Goals based advice

Goals Based Advice is providing recommendations to the client regarding the strategies, decisions, courses of conduct and effort; as well as tracking and making periodic adjustments in order to stay on course so that the client will have an increased chance of attaining their particular predetermined SMART goals.

Let’s face it Goals Based Advice isn’t new. But, what is new are tools that enable financial advisers to help their clients set SMART Goals; develop plans, strategies and models; track and review progress; and make appropriate adjustments to attain those goals.

Goals based advice makes sense as clients typically have multiple goals, risks, timeframes and probabilities of success.

Goals based financial planning is an interactive process that progresses clients through these phases:

  1. DiscoveryIdentify and evaluate your most important financial objectives as well as potential impediments.
  2. Determine the RouteEvaluate what is required to close any planning gaps and decide if the desired course is viable.
  3. Embark on the Journey:Implement the appropriate strategies identified above.
  4. Stay on CourseManage the results for the duration of the journey.

Goals Setting Process

Goals Questionnaire

When providing advice, ASIC requires that the client’s voice comes through loud and clear. However, setting goals is often a tough ask for clients.

On one end of the spectrum, if you provide no guidance regarding goals to clients you are likely to not get any goals from them. This list of prompts needs to take into account their age and whether they are working or retired.

But, on the other end of the spectrum, you don’t want to provide a list of “pre-packaged” goals either. ASIC takes a dim view when all your clients have the same goals. The trick is to find a comfortable medium. That is, provide a list of short prompts to help the client set goals.
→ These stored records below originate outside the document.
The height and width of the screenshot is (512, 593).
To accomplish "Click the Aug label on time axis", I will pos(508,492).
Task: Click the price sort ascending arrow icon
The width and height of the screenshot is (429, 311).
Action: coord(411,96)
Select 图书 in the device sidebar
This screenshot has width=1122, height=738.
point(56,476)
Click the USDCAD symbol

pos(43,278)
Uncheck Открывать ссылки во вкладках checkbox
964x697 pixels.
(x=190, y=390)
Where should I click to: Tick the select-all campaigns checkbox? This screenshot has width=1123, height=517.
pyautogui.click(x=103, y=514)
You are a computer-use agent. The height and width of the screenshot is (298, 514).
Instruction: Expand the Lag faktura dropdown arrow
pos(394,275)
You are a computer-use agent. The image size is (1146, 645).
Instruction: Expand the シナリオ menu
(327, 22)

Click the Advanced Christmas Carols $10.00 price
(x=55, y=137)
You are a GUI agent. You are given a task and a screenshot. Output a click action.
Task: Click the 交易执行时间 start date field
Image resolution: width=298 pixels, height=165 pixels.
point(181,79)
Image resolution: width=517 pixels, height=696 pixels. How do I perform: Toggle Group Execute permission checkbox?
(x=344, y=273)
Enable them to set the urgency (high, medium, low) and timeframe (short, medium and long term) and then let them say, in their own words, what those goals mean to them (the client’s voice).

Clients need help from their financial adviser to help them turn their goals into SMART Goals during a valuable conversation.

SSpecific
MMeasurable
AAchievable
RRealistic
TTime bound

Goals Setting Tools

When the adviser meets with the client, either face to face or remotely, the adviser can help the client identify (if they haven’t already) or, finalise their specific goals, evaluate whether they are achievable (eg. sufficient cashflow), measurable, realistic (personal circumstances, affordability, risk and return) in today’s climate and market conditions and time bound, and agree the priority order,

The adviser uses the Goals Tool to strengthen the client’s goals so that they are: Specific, Measurable, Achievable, Reasonable & Time Bound (SMART). The goal is then prioritised and rated against other goals to determine it’s priority or urgency and the progress of the goal is determined and tracked over time.

Adviser file notes can also be added and a report generated showing that the adviser has explored the subject matter of the client goals and their broader circumstances as required by ASIC.

At review meetings the progress of each goal can be tracked to completion and then archived once the goal is achieved or if the client decides to discontinue the goal.


There does not seem to be an official definition for Goals Based Advice.

Goals-based wealth management was defined by Das et. al. (2018) as a process that focuses on helping investors realize their goals, both short-term and long-term, through a portfolio management method primarily focused on reaching well-defined financial goals. “Risk” is defined as “not meeting their goals”.

Although goals-based wealth management was pioneered in the early to mid 2000s the concept did not gain much traction until 2010 where it was typically focused on investment goals within an asset allocation framework.